Imagens do Cinema na Espanha Franquista
Não é certo que Salida de la misa de doce de la Iglesia del Pilar de Zaragoza (Eduardo Jimeno Correas, 1897) tenha sido o primeiro filme da cinematografia espanhola pois existem polémicas e acusações de que sectores ligados à ditadura franquista tenham manipulado a história e criado o mito por motivos ideológicos. Mesmo assim, se compararmos os cenários escolhidos para este filme e para Sortie des usines Lumière (Irmãos Lumière, 1895), obra fundadora da produção de cinema em França, respectivamente a igreja e a fábrica, compreende-se a diferente relação hierárquica que é dada às práticas da religião e do trabalho em cada uma das sociedades, a primeira maioritariamente agrária e a segunda em amplo desenvolvimento industrial. No caso espanhol, desde cedo o cinema foi entendido como uma máquina poderosa capaz de invocar todos os males denunciados pelos poderes vigentes, não só pela proximidade entre corpos que a escuridão da sala favorecia, mas também pela mensagem emanada pela tela. Trata-se de uma perspectiva que acompanhou a difusão do cinema no país, que se reorganizou com a entrada do som nas salas e que a ditadura do General Francisco Franco traduziu num veículo censor que pudesse dominar a população ao longo de várias décadas, obrigando a submeter para análise, primeiro os guiões e depois o produto final e o material de promoção. Entre outras medidas, ainda antes da chegada de Franco ao poder, em 1921, foi ordenado que as salas de cinema madrilenas fossem divididas em três espaços: um para as senhoras, outro para os senhores e um terceiro, iluminado por uma luz vermelha, destinado a casais, não fosse o Diabo envenenar os espíritos e embaraçar os corpos. Em 1937, em plena Guerra Civil, de ambos os lados das trincheiras o cinema era visto como veículo de propaganda pelo que os Franquistas criaram a Junta Superior de Censura Cinematográfica, pouco tempo depois de os Republicanos terem implementado normas censoras nos territórios que dominavam.

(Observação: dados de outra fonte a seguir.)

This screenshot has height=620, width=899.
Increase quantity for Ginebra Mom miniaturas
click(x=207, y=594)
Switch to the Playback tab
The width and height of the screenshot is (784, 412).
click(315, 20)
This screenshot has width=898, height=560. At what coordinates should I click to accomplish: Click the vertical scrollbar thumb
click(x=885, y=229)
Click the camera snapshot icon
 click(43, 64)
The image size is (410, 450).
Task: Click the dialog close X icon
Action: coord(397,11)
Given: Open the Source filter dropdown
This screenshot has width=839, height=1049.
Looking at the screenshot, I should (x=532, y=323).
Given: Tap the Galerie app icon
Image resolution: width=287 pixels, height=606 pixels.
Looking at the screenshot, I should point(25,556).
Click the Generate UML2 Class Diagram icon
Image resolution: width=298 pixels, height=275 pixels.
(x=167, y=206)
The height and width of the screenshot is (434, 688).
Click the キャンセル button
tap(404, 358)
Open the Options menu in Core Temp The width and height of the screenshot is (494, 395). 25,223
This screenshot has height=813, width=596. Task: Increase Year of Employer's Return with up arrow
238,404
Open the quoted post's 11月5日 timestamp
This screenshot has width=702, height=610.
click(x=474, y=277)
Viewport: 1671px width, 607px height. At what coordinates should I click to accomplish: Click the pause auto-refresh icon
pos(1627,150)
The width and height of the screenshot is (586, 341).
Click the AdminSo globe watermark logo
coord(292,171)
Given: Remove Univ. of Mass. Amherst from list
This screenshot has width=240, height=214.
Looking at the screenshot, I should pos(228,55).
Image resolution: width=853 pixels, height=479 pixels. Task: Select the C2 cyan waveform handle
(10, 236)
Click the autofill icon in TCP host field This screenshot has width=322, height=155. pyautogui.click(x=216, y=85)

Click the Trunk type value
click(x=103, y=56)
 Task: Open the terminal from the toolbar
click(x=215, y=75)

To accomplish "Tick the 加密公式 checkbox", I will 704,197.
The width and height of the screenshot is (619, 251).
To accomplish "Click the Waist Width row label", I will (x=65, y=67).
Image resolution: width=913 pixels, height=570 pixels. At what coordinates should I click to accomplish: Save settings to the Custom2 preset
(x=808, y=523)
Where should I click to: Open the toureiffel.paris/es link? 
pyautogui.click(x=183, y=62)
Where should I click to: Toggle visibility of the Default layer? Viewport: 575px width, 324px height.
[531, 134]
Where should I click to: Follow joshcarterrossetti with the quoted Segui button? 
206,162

A implantação da ditadura franquista, vigente entre 1939 e 1976, foi o momento para o regime confirmar as possibilidades ideológicas do cinema, como meio influente «na difusão do pensamento e na educação das massas» pelo que era imperativa a vigia pelo Estado, para não ser desvirtuada a base da sua missão: o nacionalismo, o catolicismo e o anticomunismo. O cinema era uma das paixões de Francisco Franco, que para além de intervir pessoalmente a nível censório sobre os filmes produzidos, ainda foi autor, sob o pseudónimo «Jaime de Andrade», do argumento de uma das grandes bandeiras ideológicas do regime, o filme Raza (José Luis Sáenz de Heredia, 1942). Havia cinema e autores próximos de Franco, mas, contrariamente ao que o ditador sonhara, muitos dos agentes artísticos relevantes posicionavam-se em campos ideológicos opostos ao seu. Deste modo, durante o Franquismo, e mesmo antes, no decorrer da Guerra Civil, muitos artistas procuraram exílio noutros países, entre eles os influentes Pablo Picasso e Luis Buñuel. Outros remeteram-se a um «exílio interior», continuando a produzir em Espanha, forçados a conviver com os círculos culturais fascistas, mas traduzindo as suas próprias posições ideológicas em obras que subtilmente contornavam as regras determinadas pela censura. A obrigatoriedade da dobragem dos filmes estrangeiros na língua castelhana, abriu à censura novas possibilidades de controlo, de tal modo que em Mogambo (John Ford, 1953), Grace Kelly se torna irmã de Donald Sinden, seu marido na versão original, para poder ceder aos encantos de Clark Gable.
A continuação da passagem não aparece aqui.